Tom found out about volunteering for Moors for the Future Partnership when looking for walking routes on the Peak District National Park’s website.
“Being a volunteer on these massive, open moors was something completely different to working in an office. It’s an entirely new experience and I was a little nervous because my knowledge of blanket bogs felt limited. I also wasn’t a very active person beforehand but years of volunteering have really improved my fitness. On my first say out in September 2014 we walked from the Snake up onto Kinder to measure the water flow in some of the gullies. The worry I’d had of not being good enough melted away. The staff were supportive and the view was sensational. I was hooked”.
Volunteering on science and conservation projects has helped improve Tom’s knowledge of plant and animals species.
“The staff I work with really know their stuff, so I’ve been able to act a bit like sphagnum and soak up all their knowledge. I still struggle sometimes with the different species of sphagnum, but with help from colleagues and the handy field guides I'm improving. I'm much better with the different grasses and other plant species though!”
Most recently, Tom has been involved with setting up the cotton grass cutting trials. These trials are investigating whether cutting cotton grass helps sphagnum moss to grow. Tom is also currently involved in his fourth annual dipwell campaign.
“I like being involved in a range of projects. It keeps me busy, as it means I’m always learning something new, which is important to me. I’m one of those people that always wants to be learning new skills and finding out new information. There’s so much to discover about the natural world. If I learn something new, it’s been a good day”.

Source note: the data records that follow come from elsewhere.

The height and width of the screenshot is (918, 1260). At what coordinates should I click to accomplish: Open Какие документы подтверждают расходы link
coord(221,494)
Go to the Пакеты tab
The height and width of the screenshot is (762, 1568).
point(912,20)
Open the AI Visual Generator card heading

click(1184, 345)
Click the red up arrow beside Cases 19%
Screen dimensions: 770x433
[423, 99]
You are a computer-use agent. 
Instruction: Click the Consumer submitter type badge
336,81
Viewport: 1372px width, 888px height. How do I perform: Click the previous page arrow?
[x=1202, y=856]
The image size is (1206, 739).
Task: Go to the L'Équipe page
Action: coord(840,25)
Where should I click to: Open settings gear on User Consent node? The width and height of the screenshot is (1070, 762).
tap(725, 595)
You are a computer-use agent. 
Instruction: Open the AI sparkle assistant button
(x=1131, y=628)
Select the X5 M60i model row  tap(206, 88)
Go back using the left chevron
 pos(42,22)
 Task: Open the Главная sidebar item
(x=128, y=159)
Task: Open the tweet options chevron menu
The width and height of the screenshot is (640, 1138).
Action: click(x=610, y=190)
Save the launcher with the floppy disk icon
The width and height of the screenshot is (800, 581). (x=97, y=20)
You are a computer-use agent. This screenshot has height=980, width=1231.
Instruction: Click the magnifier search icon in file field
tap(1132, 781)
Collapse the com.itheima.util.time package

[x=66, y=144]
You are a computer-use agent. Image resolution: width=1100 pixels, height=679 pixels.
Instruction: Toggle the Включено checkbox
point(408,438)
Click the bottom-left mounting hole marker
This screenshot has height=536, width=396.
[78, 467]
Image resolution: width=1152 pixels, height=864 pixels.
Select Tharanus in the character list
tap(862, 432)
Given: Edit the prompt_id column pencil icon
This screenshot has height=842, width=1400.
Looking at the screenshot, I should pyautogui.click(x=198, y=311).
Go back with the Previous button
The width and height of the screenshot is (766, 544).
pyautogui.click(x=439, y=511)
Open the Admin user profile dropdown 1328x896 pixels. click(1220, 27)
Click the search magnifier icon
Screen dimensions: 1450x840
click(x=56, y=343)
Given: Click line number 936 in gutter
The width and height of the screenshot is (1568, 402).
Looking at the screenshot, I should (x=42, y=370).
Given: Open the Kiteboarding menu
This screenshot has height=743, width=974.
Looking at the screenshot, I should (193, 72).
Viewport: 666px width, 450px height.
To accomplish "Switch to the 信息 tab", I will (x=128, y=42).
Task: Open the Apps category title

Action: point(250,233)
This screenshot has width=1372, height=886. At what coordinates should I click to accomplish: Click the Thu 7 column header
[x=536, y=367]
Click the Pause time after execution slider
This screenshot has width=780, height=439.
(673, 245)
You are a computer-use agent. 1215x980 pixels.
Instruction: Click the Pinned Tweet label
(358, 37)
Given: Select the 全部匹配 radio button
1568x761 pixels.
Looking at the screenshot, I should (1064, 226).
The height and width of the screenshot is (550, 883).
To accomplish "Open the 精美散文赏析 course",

The moors are notorious for their wet, misty, and cold weather and it is always interesting to find out how volunteers cope with this harsh environment.
“I don’t mind the weather when you’re dressed for it. I was out with someone, on one of those wet, misty and cold days, who forgot the GPS so we didn't manage to locate all the sites we were supposed to. It ended up being a longer day than planned and we were pretty wet and miserable by the end of it. When I get home I like to unwind with a cup of tea and a few biscuits by the fire, I certainly needed it that day!
Tom regularly volunteers and this summer has been a busy one for him. At very busy times he volunteers between 1 to 3 days a week.
Tom why do you keep coming back?
“The moors round here inspired me to do something completely new. I do things I’d never even thought about doing before which has been invaluable to me. But more importantly, on one of the sites I regularly work on, there is a butty van on the road where we park. Having a bacon butty before lugging all that equipment across the moors definitely helps to keep me motivated. Although the last few times I’ve been the van hasn’t been there…perhaps I should ask to work on another site, preferably the one where the van has gone!”
Volunteers are invaluable to Moors for the Future Partnership. Thank you to Tom and all our volunteers for your continued dedication and enthusiasm. We would be lost without you!